The Texas Republican party has endorsed legislation that would allow state residents to vote whether to secede from the United States. In a talkshow interview, the party chair, Allen West, argued that: “Texans have a right to voice their opinions on [this] critical issue.

“I don’t understand why anyone would feel that they need to prevent people from having a voice in something that is part of the Texas constitution,” the former Florida congressman said of the Texas Referendum Independence Act. “You cannot prevent the people from having a voice.”

West is the latest Republican to come out in support of declaring Texas an independent nation.

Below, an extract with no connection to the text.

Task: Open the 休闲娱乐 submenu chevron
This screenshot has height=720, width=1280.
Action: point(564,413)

Last month, the state representative Kyle Biedermann confirmed that he will introduce the bill for a referendum as early as this week.

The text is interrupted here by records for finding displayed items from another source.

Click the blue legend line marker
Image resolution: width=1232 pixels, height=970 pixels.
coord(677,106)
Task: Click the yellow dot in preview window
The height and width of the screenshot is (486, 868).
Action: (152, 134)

“Texit,” named after the British referendum to leave the European Union, refers to the process of Texas exiting the United States to become an independent, self-governing nation.

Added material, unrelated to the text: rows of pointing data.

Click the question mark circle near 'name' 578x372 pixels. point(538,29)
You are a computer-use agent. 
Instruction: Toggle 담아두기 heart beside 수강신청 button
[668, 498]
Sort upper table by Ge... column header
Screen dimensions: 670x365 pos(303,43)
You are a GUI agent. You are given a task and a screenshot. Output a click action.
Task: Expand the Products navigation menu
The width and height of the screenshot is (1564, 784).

The endorsement drew intense backlash from lawmakers on both sides of the aisle. Many took aim directly at Allen as party chair, continuing a slew of criticism that has been levied at him since first he took on the role in July.

Back then, Allen was immediately criticized for changing the political organization’s slogan to “We are the Storm,” in what the New York Times called an “unusually visible example of the Republican party’s dalliance with QAnon”, the conspiracy theory.

This week’s endorsement also is not the first time the former Florida congressman has promoted secession.

Earlier he insisted that “law-abiding states should bond together and form a Union of states that will abide by the constitution”, following a US supreme court ruling to dismiss a lawsuit seeking to overturn the result of the 2020 presidential election.

When corporate donors to the Texas Republican party were asked for responses, many companies stated that they had not made any recent political donations – some paused all corporate giving after the 6 January deadly insurrection at the US Capitol, the political news site Popular Information reported.

The ride-hailing company Lyft, which donated $5,000 to the Texas GOP in 2016, told the outlet that it had “no plans to donate to the party in the future”, adding that the company was “troubled by chairman West’s statements”.